この事例は、制度本来の目的、地域を自発的に支援し、住民税の控除を受けながら自治体の未来をともに考えるという精神を体現している。こうした寄付がもっと評価されるべきではないか。

 

地域に本当に「残る」お金は?

上位の自治体には北海道白糠町や大阪・泉佐野市など、海産物や肉類などの高付加価値な返礼品で知られる地域が並ぶ。
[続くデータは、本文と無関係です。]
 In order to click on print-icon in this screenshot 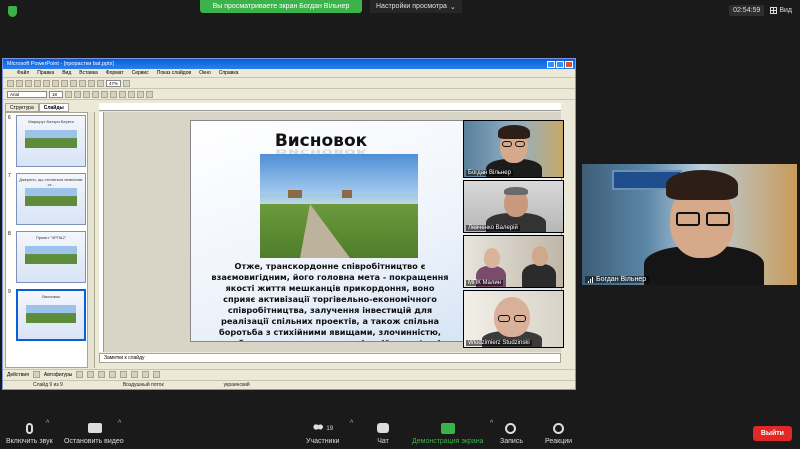, I will do `click(38, 83)`.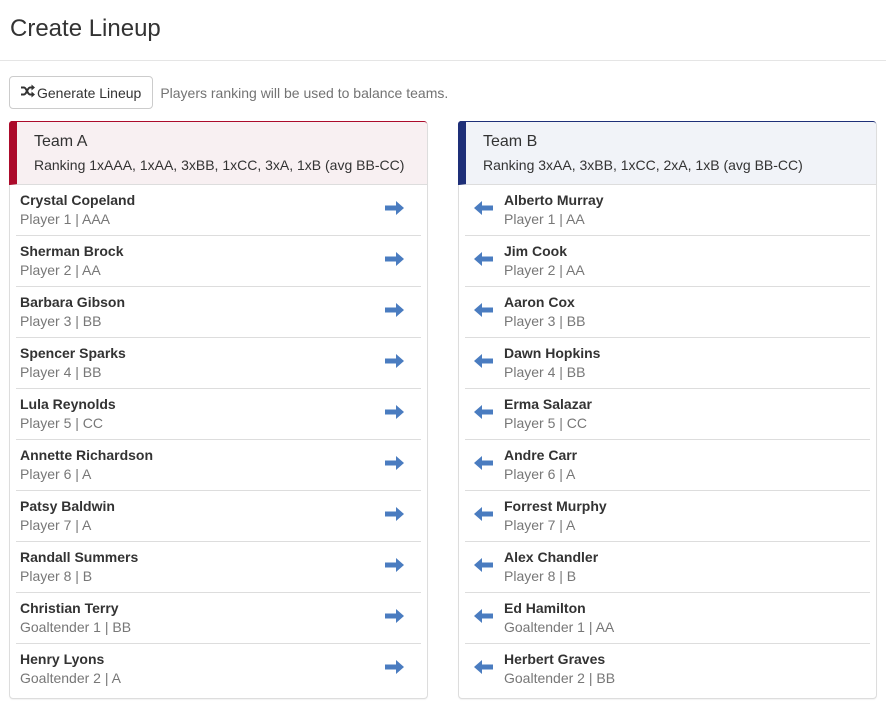 This screenshot has width=886, height=718. Describe the element at coordinates (66, 219) in the screenshot. I see `player-position-rank: Player 1 | AAA` at that location.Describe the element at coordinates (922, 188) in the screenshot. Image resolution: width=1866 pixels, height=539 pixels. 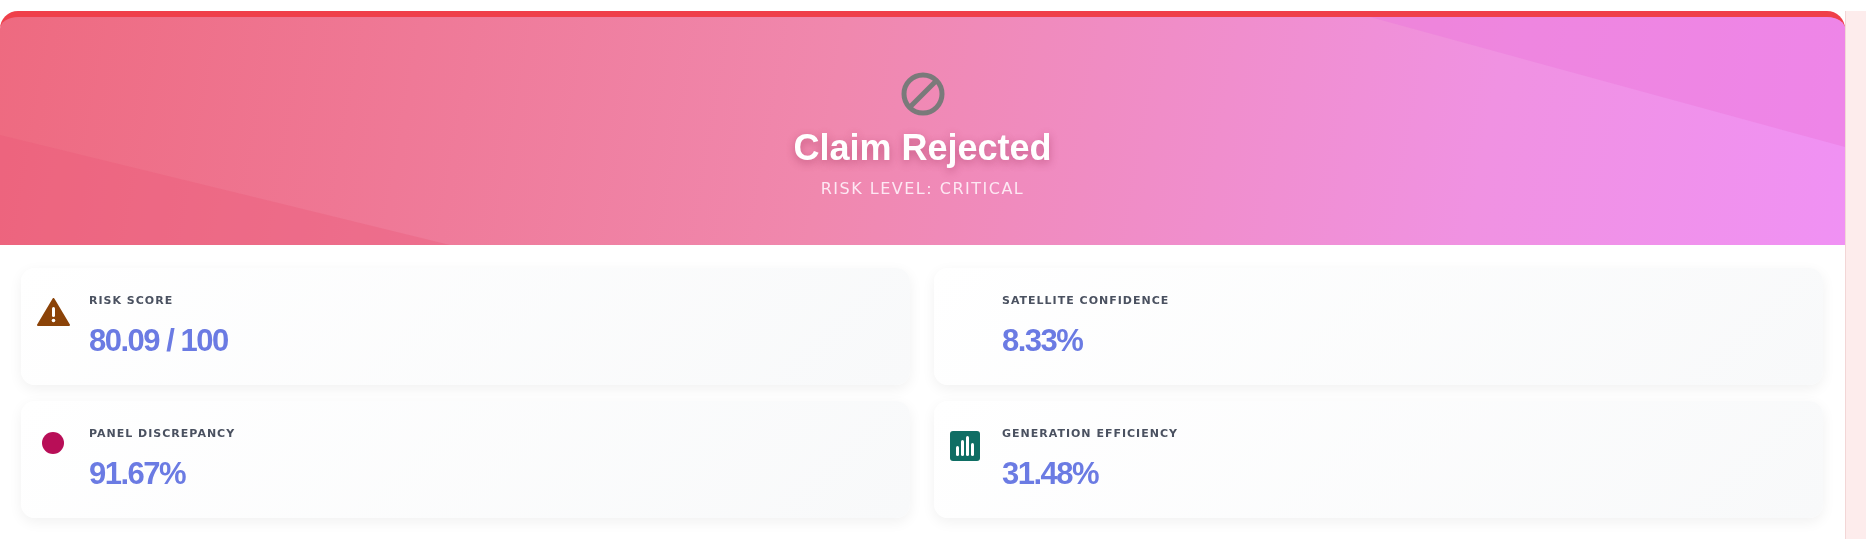
I see `risk-level-text: RISK LEVEL: CRITICAL` at that location.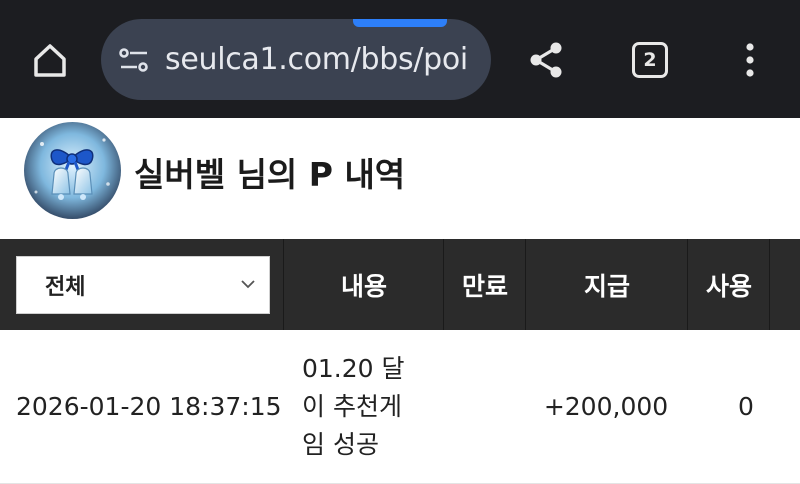 The height and width of the screenshot is (484, 800). I want to click on cell-grant: +200,000, so click(606, 406).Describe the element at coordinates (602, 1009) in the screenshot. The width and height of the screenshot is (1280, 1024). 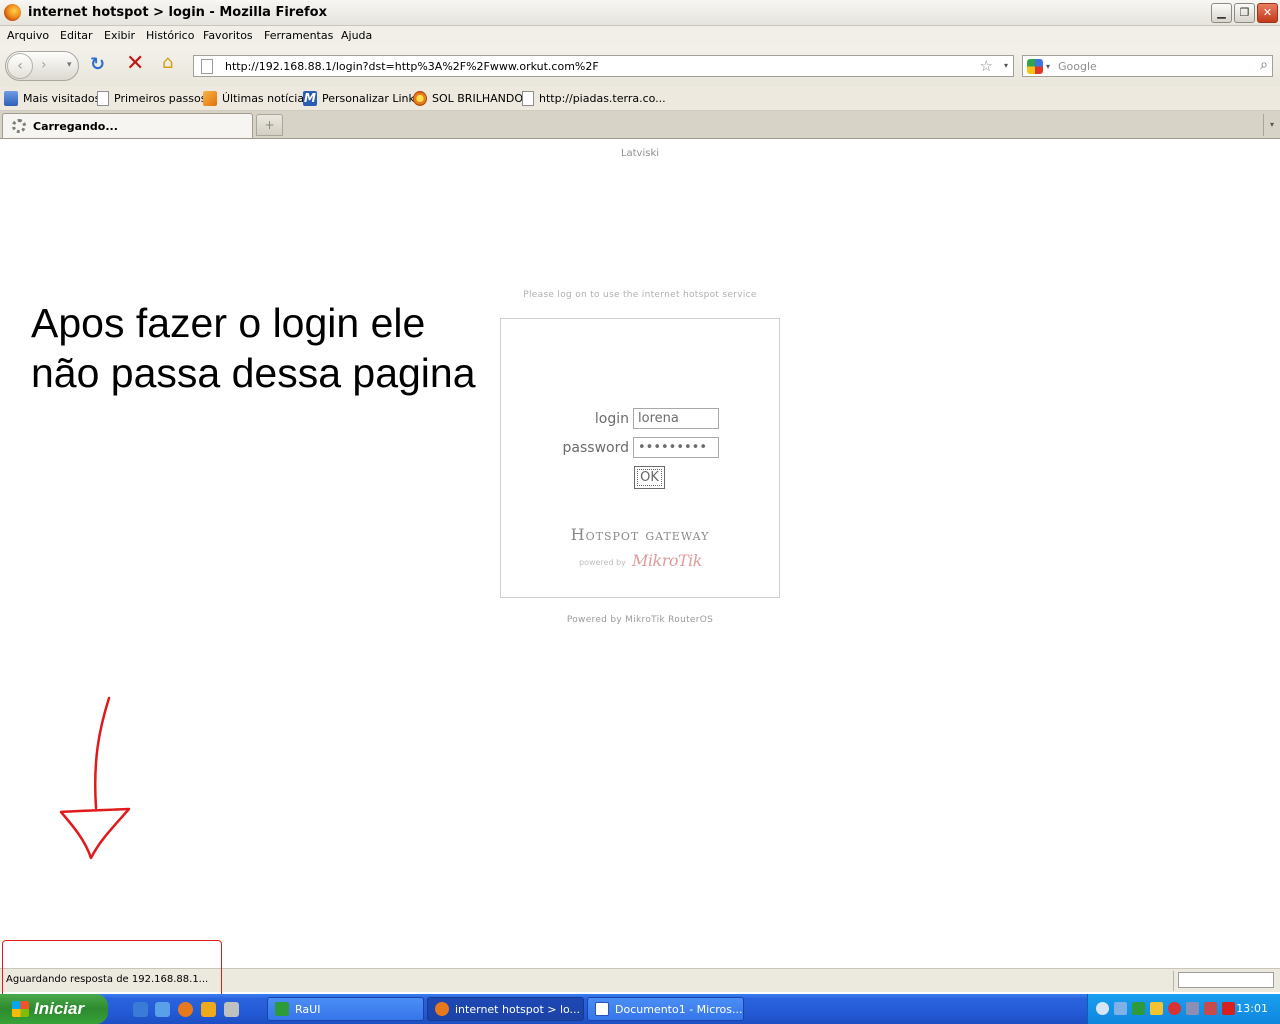
I see `word-icon` at that location.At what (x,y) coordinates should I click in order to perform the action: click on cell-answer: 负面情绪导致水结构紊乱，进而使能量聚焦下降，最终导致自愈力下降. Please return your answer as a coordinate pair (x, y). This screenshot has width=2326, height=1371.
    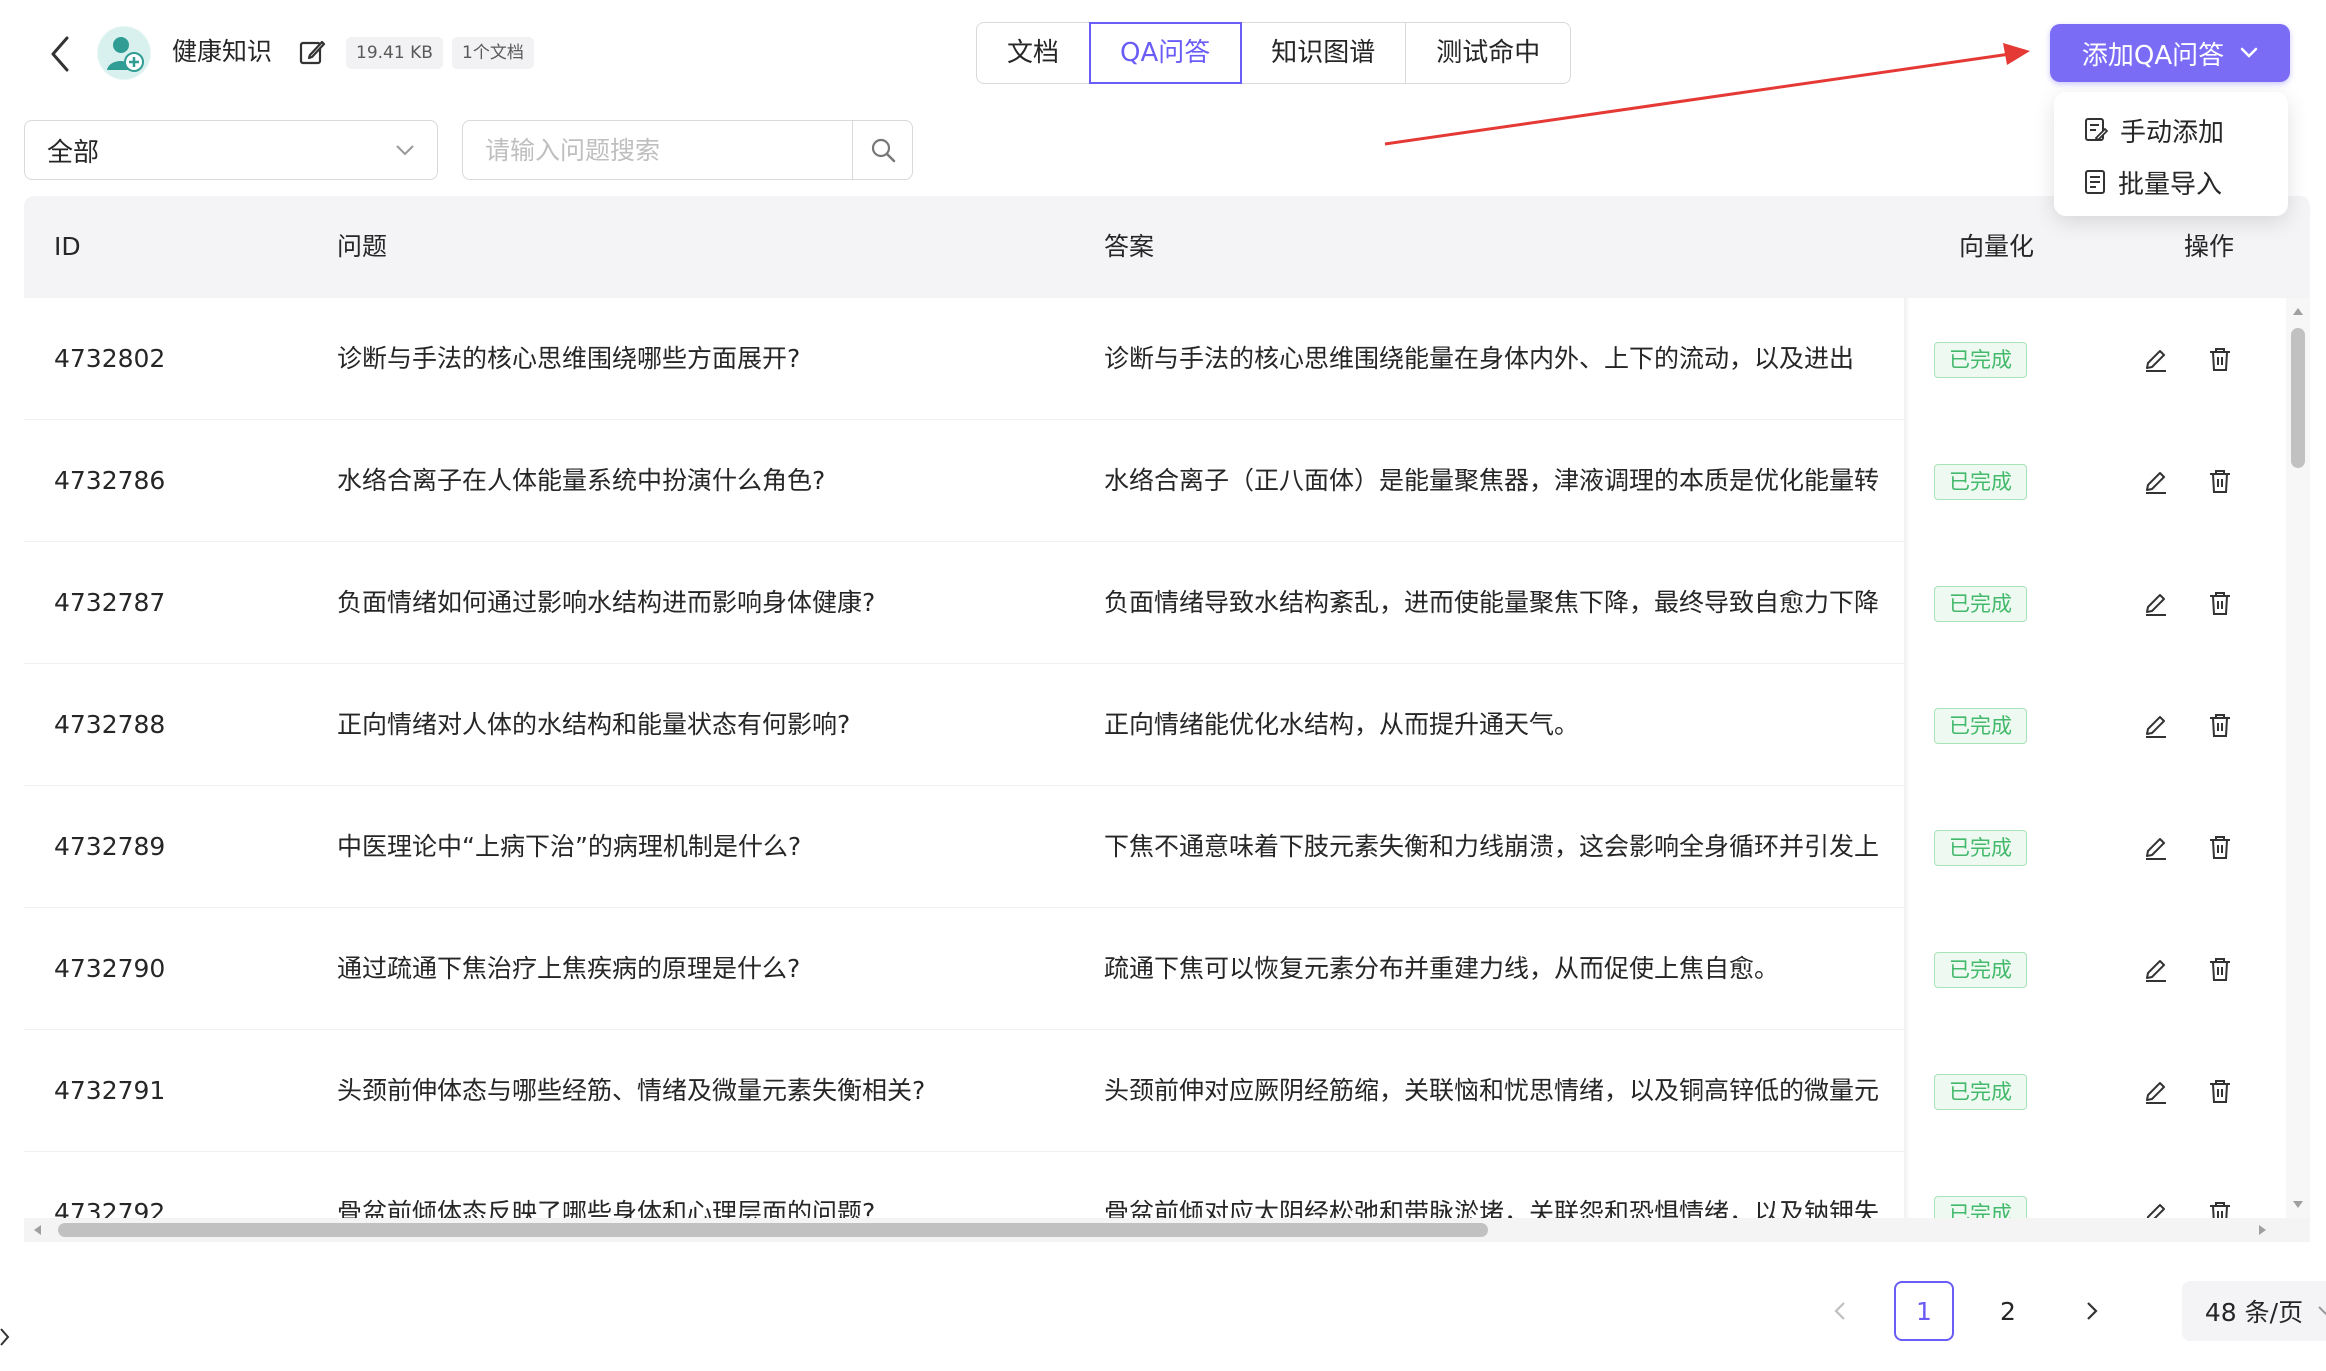
    Looking at the image, I should click on (1492, 602).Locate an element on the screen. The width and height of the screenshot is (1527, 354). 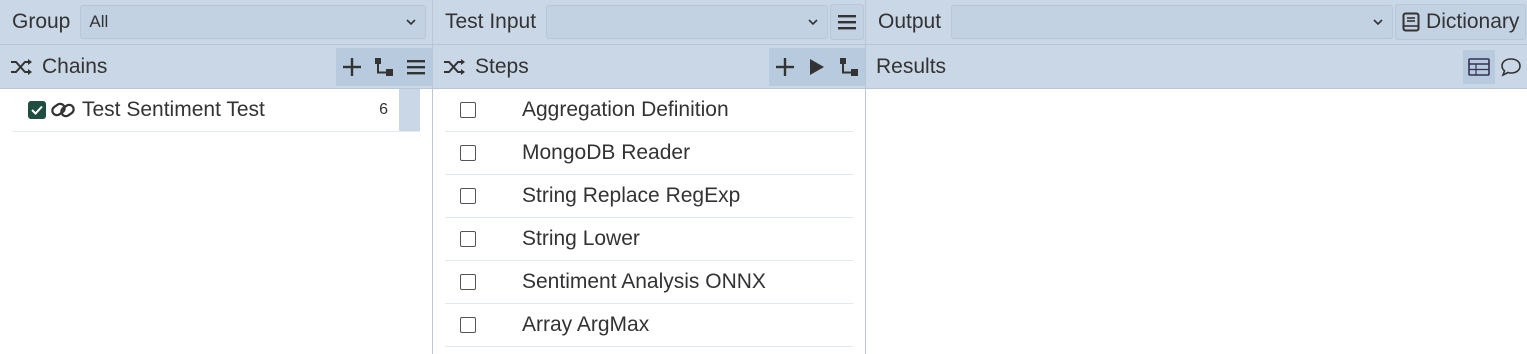
step-item-label: Aggregation Definition is located at coordinates (626, 110).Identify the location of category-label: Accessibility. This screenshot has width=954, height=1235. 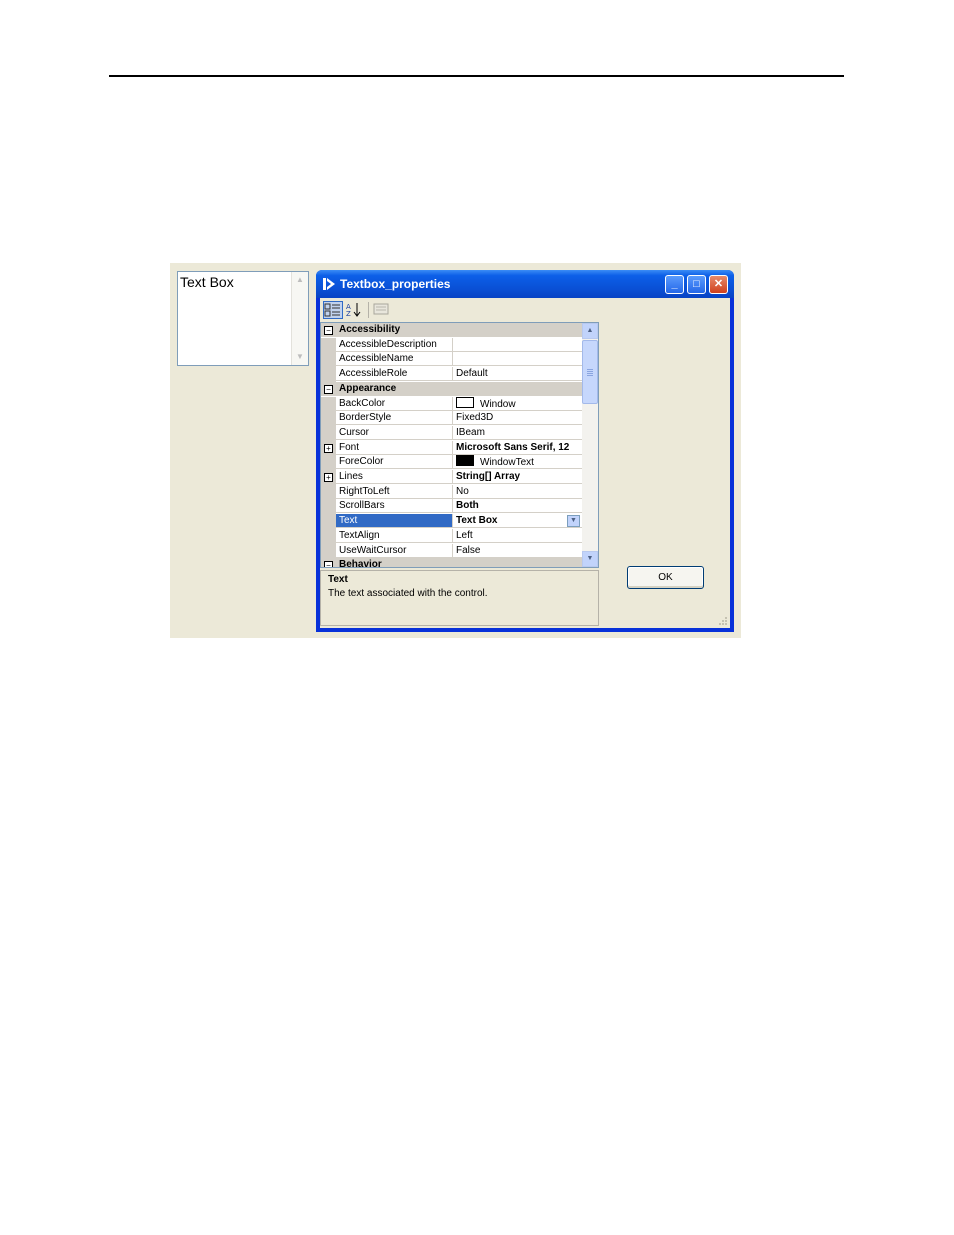
(370, 330).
寄付を集める手段として返礼品の競争が激化する一方で、純粋な税収として自治体に残る資金がどれほどあるのかは不透明なままだ。

一方、返礼品を提供する企業や農家にとっては新たな販路となり、地域経済の活性化につながるという見方もある。しかし、それは納税制度としての副次効果であって、主目的が「買い物の延長線」であっては本末転倒ではないだろうか。

 

制度の持続性と信頼性を保つために

年々認知度を高め、活用者を増やしているふるさと納税。だからこそ今、あらためて制度の「意味」と「持続可能性」が問われている。寄付者が何に共感し、どこに納税したいかを判断するためには、事務費・仲介費・地域経済への還元率など、費用の内訳と効果の「見える化」が不可欠だ。

政府や自治体は、制度の透明性を高める取り組みを急ぐとともに、「感謝」と「応援」の気持ちがしっかり地域に届く設計を再構築する必要がある。